Die beiden Unternehmen, die diese Arzneimittel an das Gesundheitsministerium verkauft haben sollen, sind auf den Handel mit diversen Produkten aus unterschiedlichen Sparten spezialisiert – nicht jedoch auf den mit Medikamenten. So ist das Unternehmen Macbex in erster Linie mit dem Import und Export von Getreide und Saatgut sowie dem Design und der Anfertigung von Bekleidung und Schmuck befasst. Die Heberen Business Group beteiligt sich unter anderem am Bau von Gebäuden und Straßen. Quelle amerika21.de

Mexikos Markt für Medizinprodukte wird von $ 4 900 000 000 im Jahr 2015 auf $ 6 500 000 000 bis 2020 steigen. Zu diesem Ergebnis kam ein Bericht des Forschungs- und Beratungsunternehmens Globaldata. Die Gründe sind wie auch in anderen Ländern eine wachsende Bevölkerung, die immer älter wird, und die zunehmende ungesunde Lebensweise. Die wichtigsten Akteure für den Pharmamarkt sind hier Bayer de Mexico, Genomma Lab, Pfizer, Merck und Roche. Als die wichtigsten Akteure für den Medizinmarkt werden Fresenius Medical Care, Baxter, DePuy, Johnson & Johnson und Medtronic genannt.

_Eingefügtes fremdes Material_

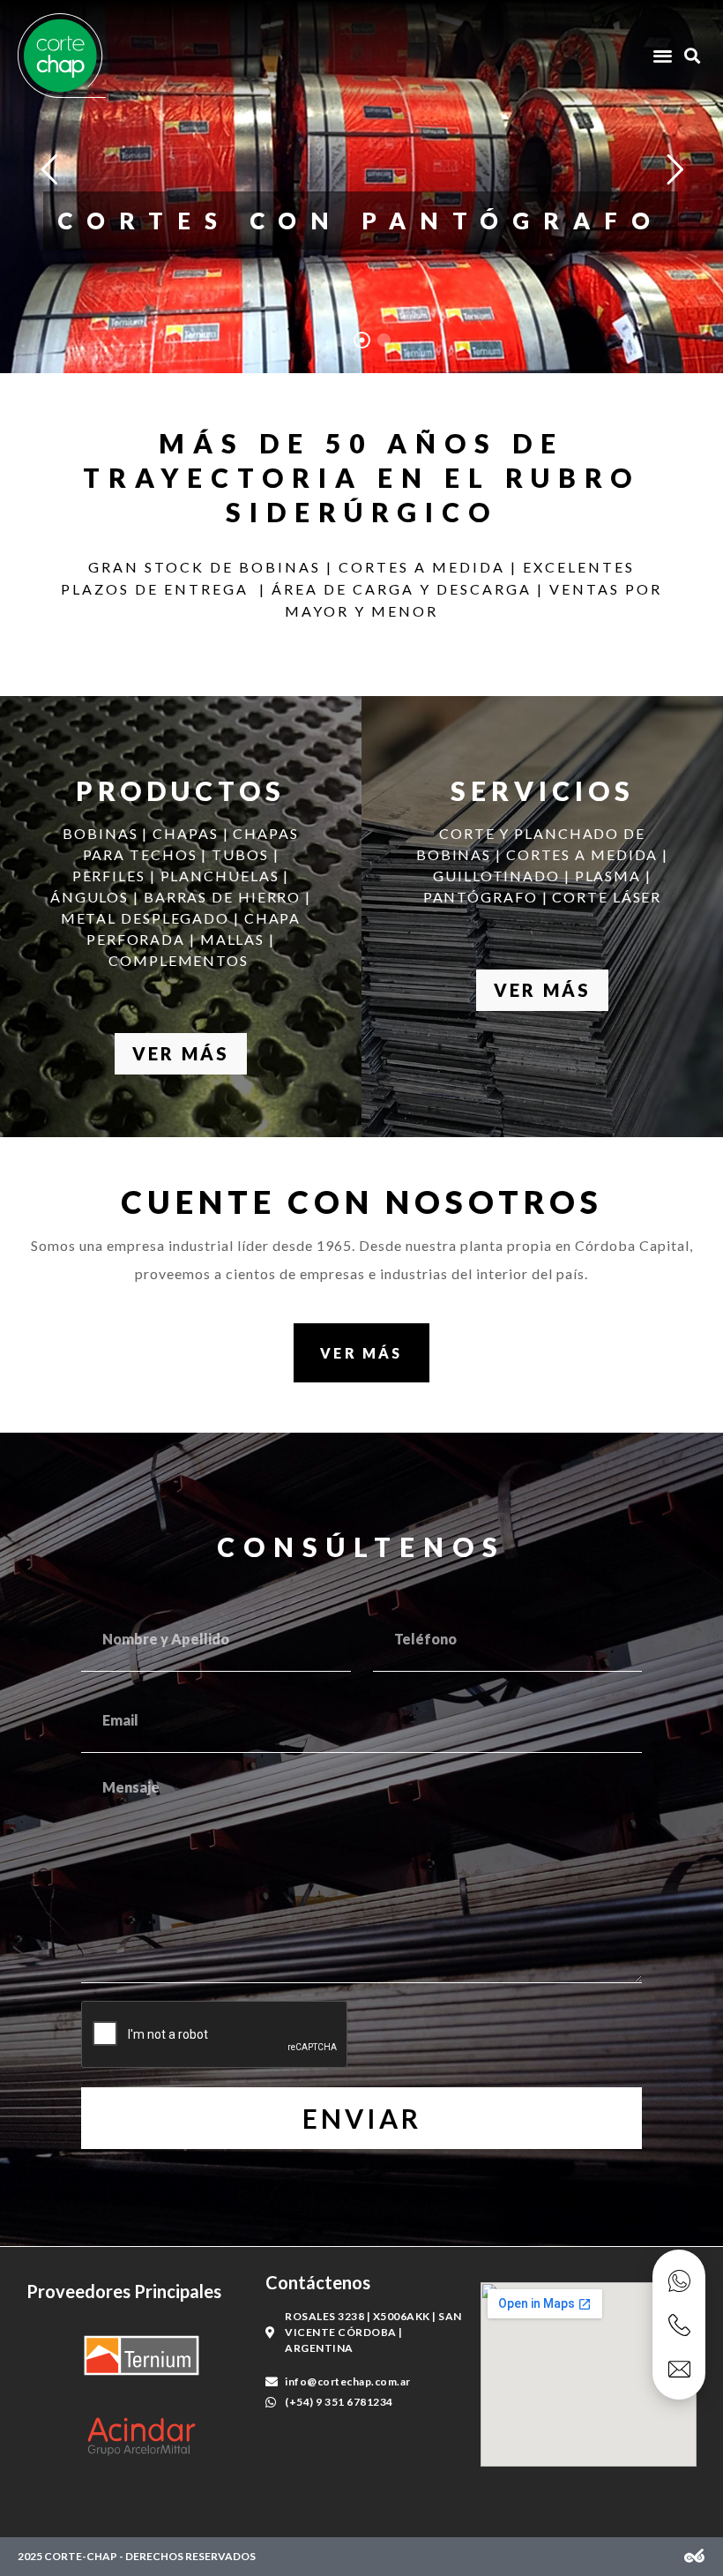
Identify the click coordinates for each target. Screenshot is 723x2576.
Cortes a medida (361, 192)
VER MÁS (180, 1053)
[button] (662, 56)
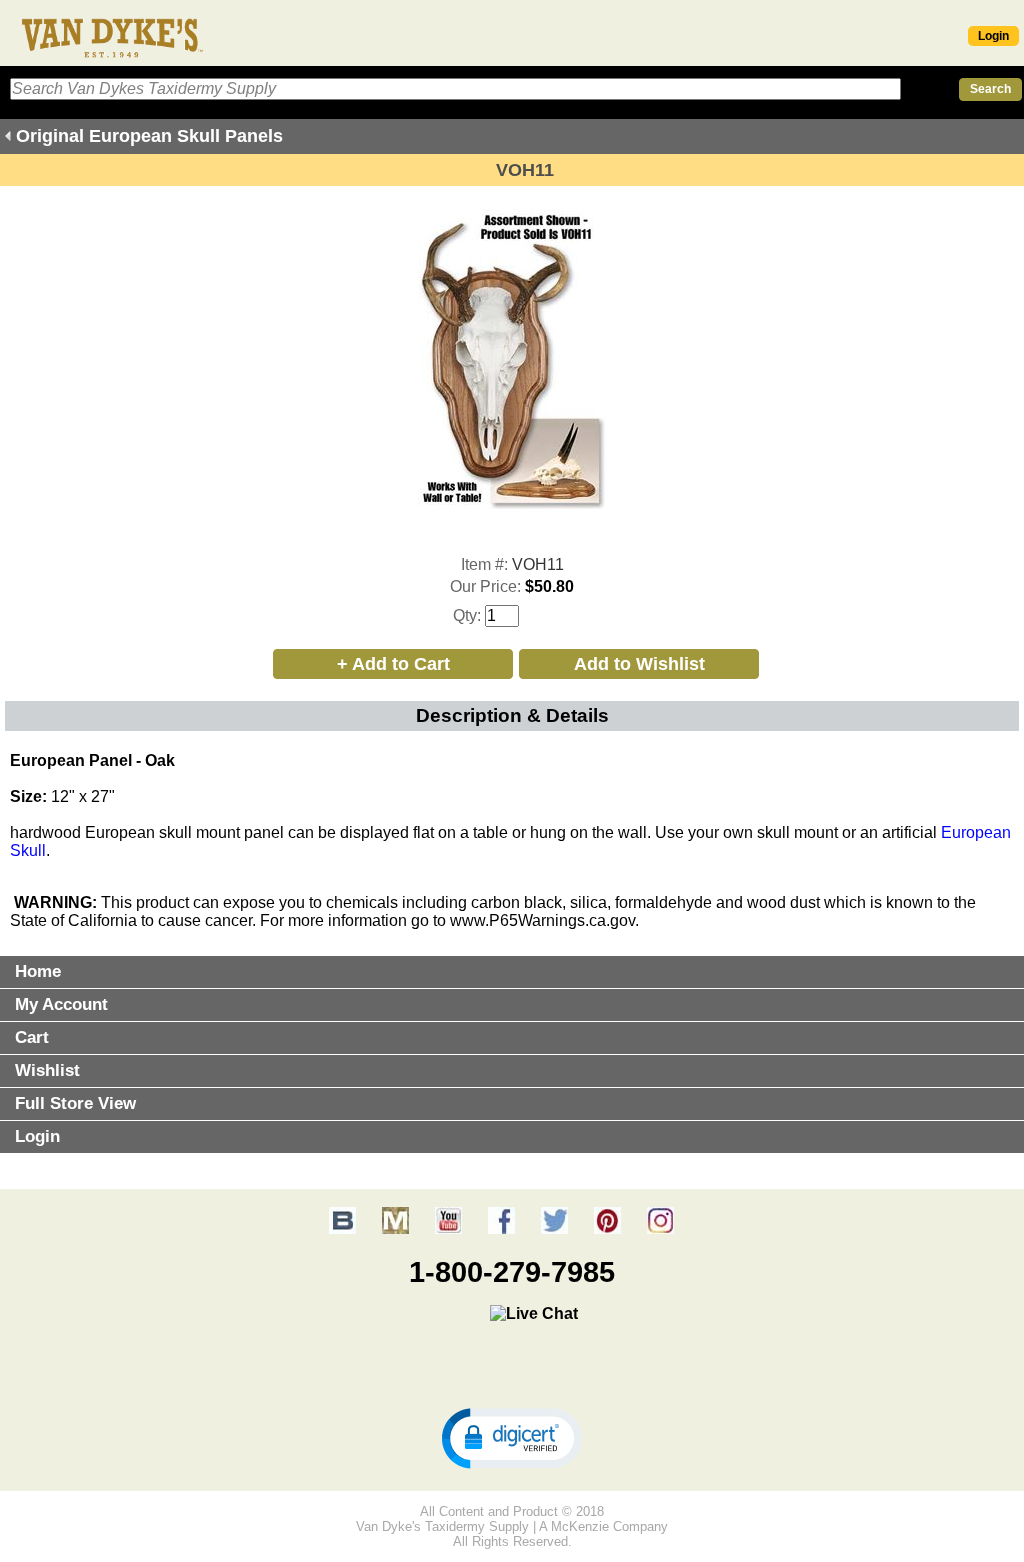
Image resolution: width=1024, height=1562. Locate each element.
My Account (61, 1004)
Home (38, 971)
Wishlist (47, 1070)
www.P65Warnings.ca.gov (542, 920)
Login (993, 36)
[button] (512, 1437)
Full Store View (75, 1103)
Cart (32, 1037)
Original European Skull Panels (149, 136)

Wohin das Geld für die kranken Menschen gegangen ist, lässt sich nur vermuten. Wie nzz.cherst Ende Januar 2017 berichtete, pflegte der Geflohene Javier Duarte de Ochoa Beziehungen zu den Drogensyndikaten, und dass er von ihnen profitierte, war bekannt. Wie stark er in der Unterwelt mitmischte, bleibt aber schleierhaft. Laut offiziellen Angaben wurden während seiner Amtszeit gut 9000 Personen getötet; 2300 gelten als vermisst. Wie in anderen Gegenden Mexikos liegen auch hier die Dunkelziffern viel höher. Veracruz ist in den vergangenen Jahren zu einer regionalen Drehscheibe des Menschenhandels zwecks sexueller Ausbeutung geworden. Dies erklärt, weshalb besonders viele 15- bis 29-Jährige vermisst werden. Laut Beobachtungsstellen sind zahlreiche Sicherheitskräfte und Beamte in die Verschleppungen involviert.

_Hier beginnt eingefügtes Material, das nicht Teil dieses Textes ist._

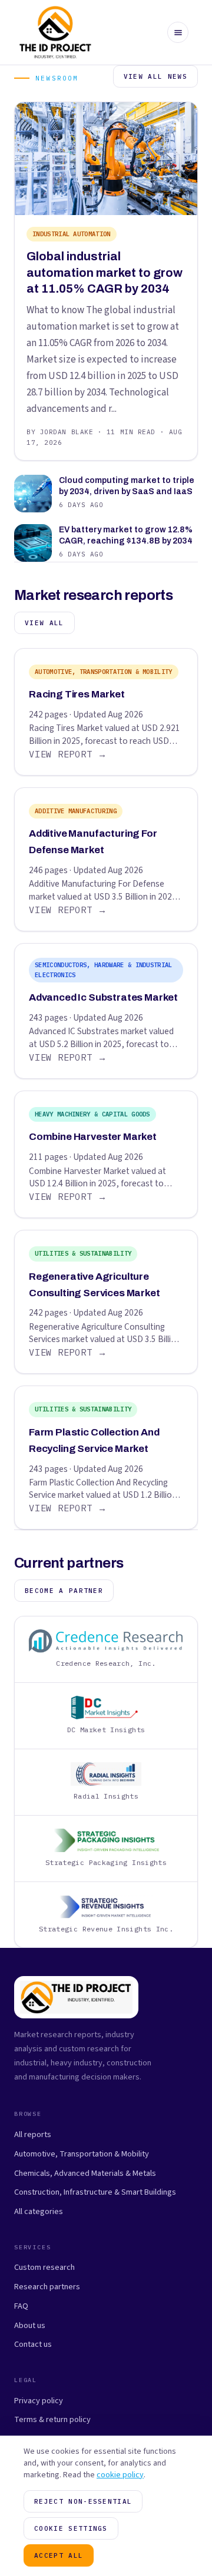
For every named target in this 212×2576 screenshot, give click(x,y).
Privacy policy (38, 2400)
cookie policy (120, 2475)
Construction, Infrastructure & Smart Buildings (95, 2192)
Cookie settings (71, 2528)
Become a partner (64, 1590)
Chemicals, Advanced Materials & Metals (85, 2173)
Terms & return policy (52, 2419)
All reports (32, 2134)
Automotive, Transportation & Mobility (81, 2154)
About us (29, 2325)
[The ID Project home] (55, 32)
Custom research (44, 2267)
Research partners (47, 2286)
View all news (155, 76)
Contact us (33, 2344)
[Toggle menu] (177, 32)
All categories (38, 2211)
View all (44, 623)
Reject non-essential (83, 2501)
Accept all (58, 2555)
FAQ (21, 2306)
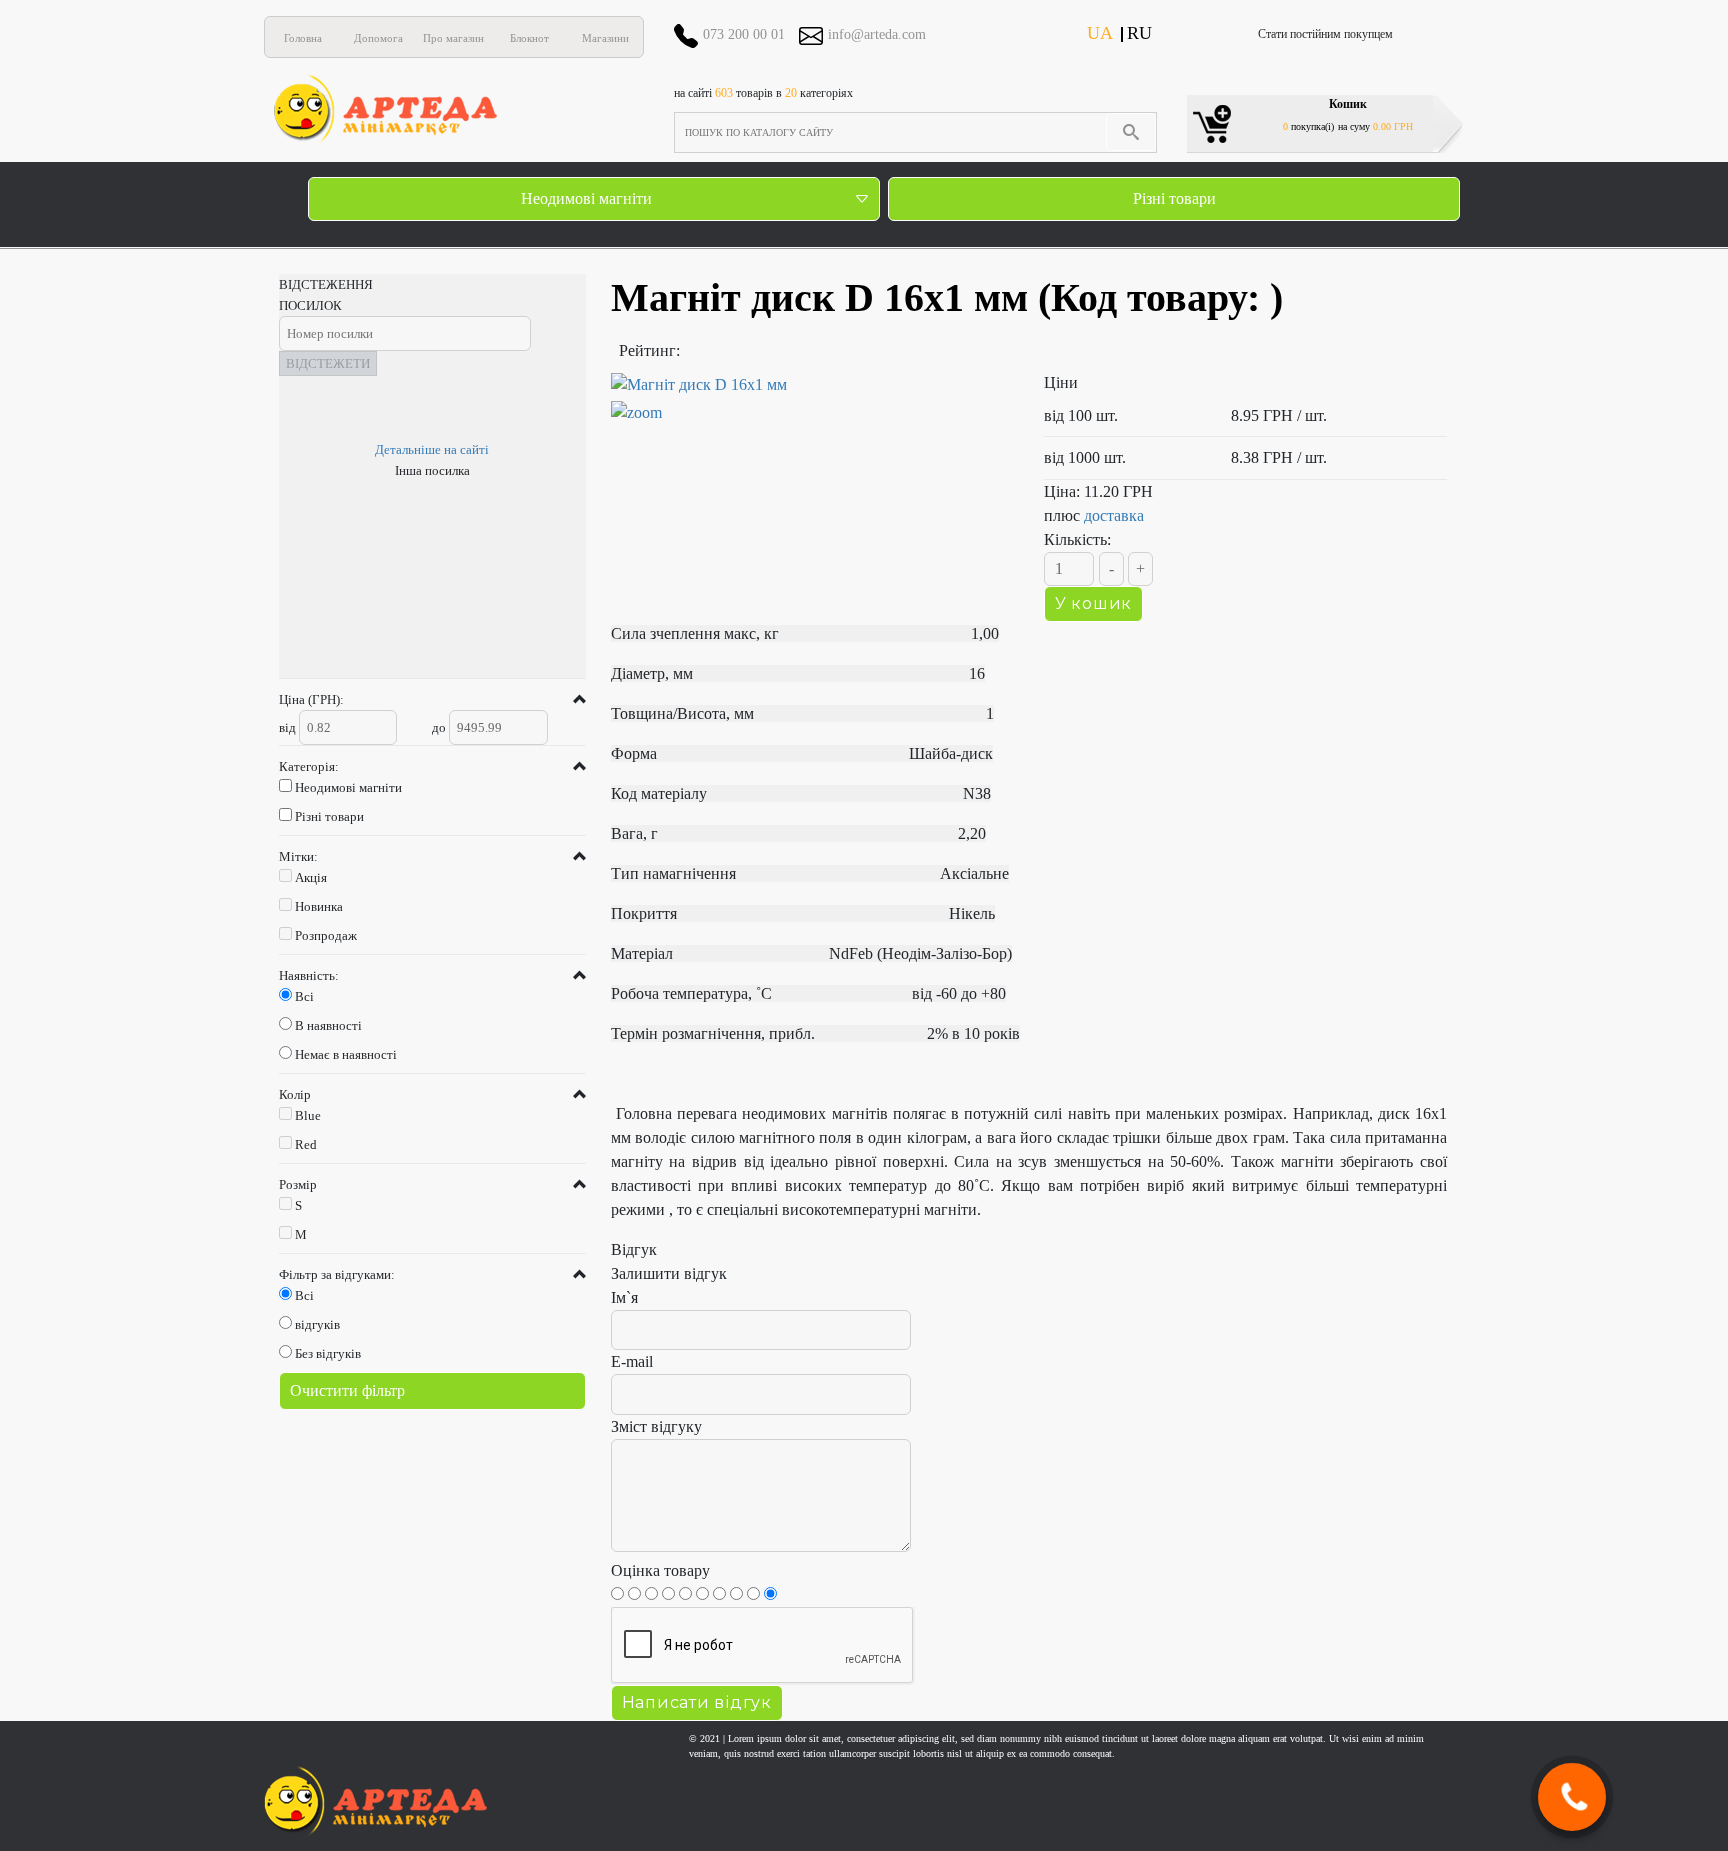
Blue (308, 1115)
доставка (1114, 515)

Schlagzeilen machte Duarte aber vor allem, weil Veracruz unter ihm ein gefährliches Pflaster für Journalisten wurde. «Benehmt euch», hatte er ihnen nach der Tötung eines Fotografen geraten. Insgesamt 17 Medienschaffende wurden während seiner Amtszeit ermordet. Keiner der Fälle wurde bisher aufgeklärt.

Bislang sind die Untersuchungen noch nicht abgeschlossen. Wie der Leiter der Bundesbehörde bestätigte, sind in mehreren Apotheken, Laboren und Krankenhäusern für Karzinologie bislang 16,8 Tonnen abgelaufene Medikamente gefunden worden. Es sei nicht auszuschließen, dass auch andere Medikamente betroffen seien.